No such qualms seem to exist in the Czech Republic. On 7 July 1999, in spite of vociferous protests from the Czech media, the Czech Parliament passed the first reading of a controversial draft press law and handed it on to the relevant parliamentary committees for discussion.

Background: The Czech media

The Czech media are generally second rate. There is no authoritative, independent, investigative journalism. Czech journalists are, on the whole, afraid to stand out from the crowd. They huddle together, hiding behind prejudices, cliches and the political lines of their newspapers. Their meekness and incompetence is accompanied by arrogance. It is customary for establishment elites in Central Europe to assume they know better than the ordinary citizen, and they tell him so regularly in no uncertain terms.

Rather than revealing new problems, introducing new ideas into Czech society and helping to create an agenda for the government, the Czech media peddle safe cliches, which they try to impose on the general public. They tell the citizen what to think. If the citizen does not agree, the media call him names ["provincial" and "Communist" being two favourites, ed.].

When reading Czech newspapers or following Czech radio or television, one feels very strongly how people hold on to the well tried and tested, conventional ways of thinking and how new, different, independent ideas are seen as shocking and even subversive. Yet it is obvious that progress is based on new ideas, even if they are incorrect - mistakes are important as useful learning devices. But the method of trial and error, using open public discussion about topical issues, is practically denied to the Czechs.

The deplorable state of the Czech media merits a serious public discussion. There is a catch, however: such a discussion could only take place in the media, but the media cannot accommodate it because they are not up to it.

As a result of the Czech media's weakness, the Czech Republic's economic and political problems are deepening. What country could survive for any length of time without a serious, ongoing public debate about its current condition and its future direction?

Czech Premier: "Journalists are scum"

The problems of the Czech media are now being exacerbated by recent political moves. Social Democratic Prime Minister Milos Zeman has deflected the attention of the public away from the need to start a serious debate about the media by superficially calling journalists names. Over the past few weeks, Zeman has called Czech journalists "manure and scum, amateurs and graduates of schools for retarded people". He has also said, "I deeply despise amateurs. I see lots of amateurs around me and the greatest concentration of amateurs I see among the political and economic commentators of our (sic) press, our radio and our television."

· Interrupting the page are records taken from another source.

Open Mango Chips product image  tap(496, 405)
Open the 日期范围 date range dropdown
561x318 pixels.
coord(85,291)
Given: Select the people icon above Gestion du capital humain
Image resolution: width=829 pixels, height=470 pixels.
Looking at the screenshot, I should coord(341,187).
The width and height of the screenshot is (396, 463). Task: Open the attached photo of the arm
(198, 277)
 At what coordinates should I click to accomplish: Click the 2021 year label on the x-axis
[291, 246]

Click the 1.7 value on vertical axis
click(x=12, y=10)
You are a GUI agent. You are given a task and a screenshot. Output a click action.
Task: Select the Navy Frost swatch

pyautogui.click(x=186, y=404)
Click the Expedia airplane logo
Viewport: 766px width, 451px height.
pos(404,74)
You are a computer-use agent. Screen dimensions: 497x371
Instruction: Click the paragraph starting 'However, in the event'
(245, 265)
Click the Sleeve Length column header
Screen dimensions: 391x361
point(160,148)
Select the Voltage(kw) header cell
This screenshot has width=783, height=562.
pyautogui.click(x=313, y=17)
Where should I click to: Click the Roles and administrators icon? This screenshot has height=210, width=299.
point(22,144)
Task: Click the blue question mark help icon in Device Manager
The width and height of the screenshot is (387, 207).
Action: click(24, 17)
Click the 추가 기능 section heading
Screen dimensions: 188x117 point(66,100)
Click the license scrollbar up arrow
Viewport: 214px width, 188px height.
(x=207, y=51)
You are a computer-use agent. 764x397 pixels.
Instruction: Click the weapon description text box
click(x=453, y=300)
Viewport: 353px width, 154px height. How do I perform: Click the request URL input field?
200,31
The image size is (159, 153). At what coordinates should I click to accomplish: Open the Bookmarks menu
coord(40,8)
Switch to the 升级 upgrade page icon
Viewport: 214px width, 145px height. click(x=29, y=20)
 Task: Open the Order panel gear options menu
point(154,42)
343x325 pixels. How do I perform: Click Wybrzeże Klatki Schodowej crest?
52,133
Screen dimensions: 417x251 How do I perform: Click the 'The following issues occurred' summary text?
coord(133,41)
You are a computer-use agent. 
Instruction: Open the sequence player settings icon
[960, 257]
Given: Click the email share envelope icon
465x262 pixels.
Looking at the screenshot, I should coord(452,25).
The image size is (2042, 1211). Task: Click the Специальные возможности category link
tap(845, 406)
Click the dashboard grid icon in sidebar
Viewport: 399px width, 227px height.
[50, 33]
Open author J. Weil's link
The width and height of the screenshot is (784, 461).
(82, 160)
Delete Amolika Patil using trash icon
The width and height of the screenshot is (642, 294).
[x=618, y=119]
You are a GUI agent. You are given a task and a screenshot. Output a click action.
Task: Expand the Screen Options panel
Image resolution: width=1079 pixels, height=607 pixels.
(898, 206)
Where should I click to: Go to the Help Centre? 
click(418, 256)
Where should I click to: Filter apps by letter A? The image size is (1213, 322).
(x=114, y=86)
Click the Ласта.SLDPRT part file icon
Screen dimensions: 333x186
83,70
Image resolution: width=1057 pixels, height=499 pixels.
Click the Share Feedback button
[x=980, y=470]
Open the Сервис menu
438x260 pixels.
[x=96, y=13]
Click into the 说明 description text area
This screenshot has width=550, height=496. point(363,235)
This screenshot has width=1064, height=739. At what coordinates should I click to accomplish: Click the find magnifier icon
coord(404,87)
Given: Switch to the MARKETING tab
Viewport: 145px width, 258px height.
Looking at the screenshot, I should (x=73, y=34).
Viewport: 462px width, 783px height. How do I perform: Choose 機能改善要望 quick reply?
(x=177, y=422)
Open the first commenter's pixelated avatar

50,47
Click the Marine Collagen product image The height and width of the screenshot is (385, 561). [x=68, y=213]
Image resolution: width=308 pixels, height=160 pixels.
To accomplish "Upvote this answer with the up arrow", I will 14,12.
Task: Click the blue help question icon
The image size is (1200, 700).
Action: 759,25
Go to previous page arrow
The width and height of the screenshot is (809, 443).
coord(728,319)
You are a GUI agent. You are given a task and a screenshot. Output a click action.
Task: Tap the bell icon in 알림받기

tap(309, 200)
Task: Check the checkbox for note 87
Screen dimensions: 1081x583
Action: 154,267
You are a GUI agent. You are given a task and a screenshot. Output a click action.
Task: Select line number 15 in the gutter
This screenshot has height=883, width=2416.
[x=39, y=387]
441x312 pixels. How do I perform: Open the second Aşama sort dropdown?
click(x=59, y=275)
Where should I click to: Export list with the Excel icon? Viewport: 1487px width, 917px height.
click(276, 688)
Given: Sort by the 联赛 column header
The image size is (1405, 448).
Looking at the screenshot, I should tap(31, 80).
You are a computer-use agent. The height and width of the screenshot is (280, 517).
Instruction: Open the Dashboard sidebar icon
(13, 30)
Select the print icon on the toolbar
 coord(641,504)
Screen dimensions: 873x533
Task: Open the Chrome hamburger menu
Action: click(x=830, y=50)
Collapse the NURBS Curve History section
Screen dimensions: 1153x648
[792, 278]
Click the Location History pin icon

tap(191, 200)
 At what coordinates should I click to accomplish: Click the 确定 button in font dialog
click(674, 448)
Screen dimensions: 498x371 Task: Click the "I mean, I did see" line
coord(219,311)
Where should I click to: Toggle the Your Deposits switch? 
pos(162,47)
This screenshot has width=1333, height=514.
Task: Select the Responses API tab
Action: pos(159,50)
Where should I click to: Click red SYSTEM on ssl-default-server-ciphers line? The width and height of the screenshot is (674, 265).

Zeman' s displeasure may be the result of the fact that most of the Czech media assume a critical attitude towards his government. The Czech Internet daily, Britske listy, has recently published a confidential Czech government report on the Czech media. It is obvious from these documents that the Czech government is not interested in a serious analysis of what the media is doing. The government only records whether the media write favourably or critically about its members.

As a result of Zeman's abusive remarks, some employees of public service Czech Television (renowned for its low quality news bulletins) and some other journalists wrote a letter to Zeman, demanding "correct relations" with the Czech government. Hardly a deep and meaningful discussion about the standards of the Czech press.

Controversial draft press law

A more serious controversy has arisen with regard to the proposed draft new press law, which passed its first reading in the Czech Parliament last Wednesday.

The most frequently discussed aspect of this law is its Article 13, the proposal that everyone - every citizen, every politician - be given a legal right to reply to any article published about them, even if the published article is factually correct. The Czech media are outraged. They have spent much energy over the past few weeks trying to discredit this proposal, thereby, again, deflecting the debate on the media in the Czech Republic from the serious to the superficial.

But last week, Czech members of Parliament seem to have deliberately approved the draft law in order to defy the media, in spite of their "hysterical campaign", as one MP put it.

Even Czech television news has taken up arms against this provision of the proposed law. Under relentless pressure of the brutally primitive commercial station TV Nova, its main competitor, Czech TV news normally keeps its news items as short as possible, hurling them at the viewer at the heart-attack rate of approximately one item per minute or minute and a half.

But this past Thursday, Czech TV news made an exception. Its moderator spent a full five minutes reading out a letter by a government minister, reacting to a previous Czech TV programme, just to show how boring television broadcasting would become if the new press law were to come into force. Other journalists are warning that newspapers would become clogged by articles from politicians, demanding their right to reply. Extensive supplements entitled "Additions to factually correct articles" might need to be printed regularly, they fear.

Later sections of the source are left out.